Fransa krallarından biri İspanya’da muharebe edip İspanyolları mağlup etmiş olmakla, Venedik Cumhuriyeti bir taraftan Fransa kralına bir tebrikname yazıp, beyan-ı memnuniyet, ve bir taraftan dahi İspanya kralına yazıp, ezhar-ı teessüf etmiş. Fransa’nın Venedik’teki sefiri cumhuriyet reisiyle görüşüp, bu iki yüzlü politikanın sebebini sordukta, reis kütüphanesinden bir İncil alıp, açarak

“Sevinenlerle beraber sevinmeli, ve keder edenlerle beraber keder etmeli” kelamını göstermekle iktifa edip, hiçbir cevap vermemiş.

Fransızların güttüğü iki yüzlü siyaseti din kisvesiyle örtmeye çalıştıkları, yukarıdaki fıkrada gözlenir.

Krallar arası mücadelenin sadece savaş meydanlarında olmadığı, mücadelenin bazen kişiselleştirildiği ve karşılıklı küçümseme ile hakarete varan boyutta devam ettiği latifelerde görülür. Şemsettin Sami’nin Letaif(1882)’inde yer alan aşağıdaki latife bu türdendir:

562

Fransa hükümdarlarından XIII. Lui’nin Madrid’deki sefiri İspanya kralına mu’tadın haricinde bazı merasimde bulunmaya icbar olunarak, buna rıza vermek istemediğinden, İspanya kralı hiddet ederek: “Fransa kralı bana gönderecek sizden başka bir sefir bulamadı mı?” deyince, sefir: “Hükümdarımın benden çok ziyade akıllı ve dirayetli adamları vardır; lakin zat-ı haşmetinize göre benim akl ü dirayetimi ma-ziyadeten kâfi gördüler” demiş.

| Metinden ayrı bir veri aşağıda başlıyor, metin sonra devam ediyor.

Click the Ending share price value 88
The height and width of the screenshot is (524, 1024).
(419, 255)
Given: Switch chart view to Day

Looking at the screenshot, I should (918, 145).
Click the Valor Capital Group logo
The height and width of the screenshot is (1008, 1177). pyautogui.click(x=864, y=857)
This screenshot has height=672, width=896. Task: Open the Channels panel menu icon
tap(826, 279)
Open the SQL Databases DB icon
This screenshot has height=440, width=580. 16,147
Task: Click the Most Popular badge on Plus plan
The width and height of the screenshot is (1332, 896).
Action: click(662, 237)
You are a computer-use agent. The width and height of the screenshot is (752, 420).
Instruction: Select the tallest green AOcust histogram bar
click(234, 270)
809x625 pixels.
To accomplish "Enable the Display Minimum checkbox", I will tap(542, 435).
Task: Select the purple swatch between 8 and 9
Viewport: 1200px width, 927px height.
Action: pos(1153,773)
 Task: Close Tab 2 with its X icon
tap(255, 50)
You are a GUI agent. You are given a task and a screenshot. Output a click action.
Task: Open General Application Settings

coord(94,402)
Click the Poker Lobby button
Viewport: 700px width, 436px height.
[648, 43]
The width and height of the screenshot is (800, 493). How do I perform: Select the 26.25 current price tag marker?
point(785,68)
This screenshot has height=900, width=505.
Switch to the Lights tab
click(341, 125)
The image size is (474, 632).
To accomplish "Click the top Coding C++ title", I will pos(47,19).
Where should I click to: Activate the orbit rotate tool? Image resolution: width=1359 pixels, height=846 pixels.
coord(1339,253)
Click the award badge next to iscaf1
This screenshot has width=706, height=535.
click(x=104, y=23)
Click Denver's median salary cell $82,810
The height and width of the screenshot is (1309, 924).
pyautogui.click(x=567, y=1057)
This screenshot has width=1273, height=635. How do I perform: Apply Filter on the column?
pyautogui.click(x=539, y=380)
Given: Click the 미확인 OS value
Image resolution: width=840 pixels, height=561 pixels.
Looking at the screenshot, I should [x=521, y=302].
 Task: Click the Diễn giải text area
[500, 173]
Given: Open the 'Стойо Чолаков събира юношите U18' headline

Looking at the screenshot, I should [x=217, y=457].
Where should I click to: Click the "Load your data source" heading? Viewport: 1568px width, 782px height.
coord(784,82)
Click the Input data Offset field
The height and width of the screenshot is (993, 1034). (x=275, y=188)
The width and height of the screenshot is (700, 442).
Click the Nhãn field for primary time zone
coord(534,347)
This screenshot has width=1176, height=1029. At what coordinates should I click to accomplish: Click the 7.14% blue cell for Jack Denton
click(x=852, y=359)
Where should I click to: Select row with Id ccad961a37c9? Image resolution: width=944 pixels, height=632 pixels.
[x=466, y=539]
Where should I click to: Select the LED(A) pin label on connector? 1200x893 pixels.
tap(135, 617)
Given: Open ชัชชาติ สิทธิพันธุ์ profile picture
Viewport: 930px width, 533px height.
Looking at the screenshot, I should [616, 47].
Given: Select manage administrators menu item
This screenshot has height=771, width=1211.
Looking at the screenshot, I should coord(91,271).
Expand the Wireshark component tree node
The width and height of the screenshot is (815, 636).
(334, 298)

Kralların konu olduğu latifelerde savaşlar ve nedenleri de gündeme gelir. Ahmed Fehmi’nin Letaif-i Fıkarat(1886)’ında bulunan aşağıdaki latifenin Napolyon versiyonu daha bilindiktir ve savaşların asıl nedenini somut olarak ortaya koyar.

744

Prusya krallarından muharib-i meşhur (Büyük Frederik)e bir devlete harb etmek için ne elzem idi ki sual olundukta cevaben “Üç şey elzemdir! Birincisi para, ikincisi para, üçüncüsü yine paradır!” demiş.

Mahmud Şakir’in Tebessüm yahut Güzel Eğlence (1882), H. Galib’in Güzide-i

Letaif (1885), Mihri’nin Letaif-i Âsâr (1885), Mehmet Tevfik’in Hazine-i Letaif

(1888), Said Kemalpaşazade’nin Sefirler ve Şehbenderler (1889), Ali Muzaffer’in

Letaif-i Nadide (1897), Mehmed Hilmi’nin Musavver Müntehabat-ı Letaif-i Hilmi

(1910), Faik Reşat’ın Külliyat-ı Letaif (1912), Mehmet Süleyman Avanzade’nin

Alman Letaifi (1916) ve Mehmed Halid’in Letaif-i Halid(1916)’inde iktidar-yönetim

konulu sayısız fıkra vardır. Bu fıkralar; yöneten-yönetilen çatışması, siyaset-din

çatışması ile siyasi yozlaşma, yönetimde usulsüzlük, iltimas ve rüşvet konuları

etrafında döner. Az sayıda da olsa hakkaniyetli ve adil yöneticiler üzerine de

fıkralar mevcuttur.

4.3.2. Irk, Millet ve Azınlık Latifeleri

İnsanlık tarihinde etnik kavramının ortaya çıkmasından itibaren, etnik fıkralar rağbet görüp yaygınlaşır ve bu tür fıkraların varlık sebebi, üstünlüğü kanıtlama çabasıdır.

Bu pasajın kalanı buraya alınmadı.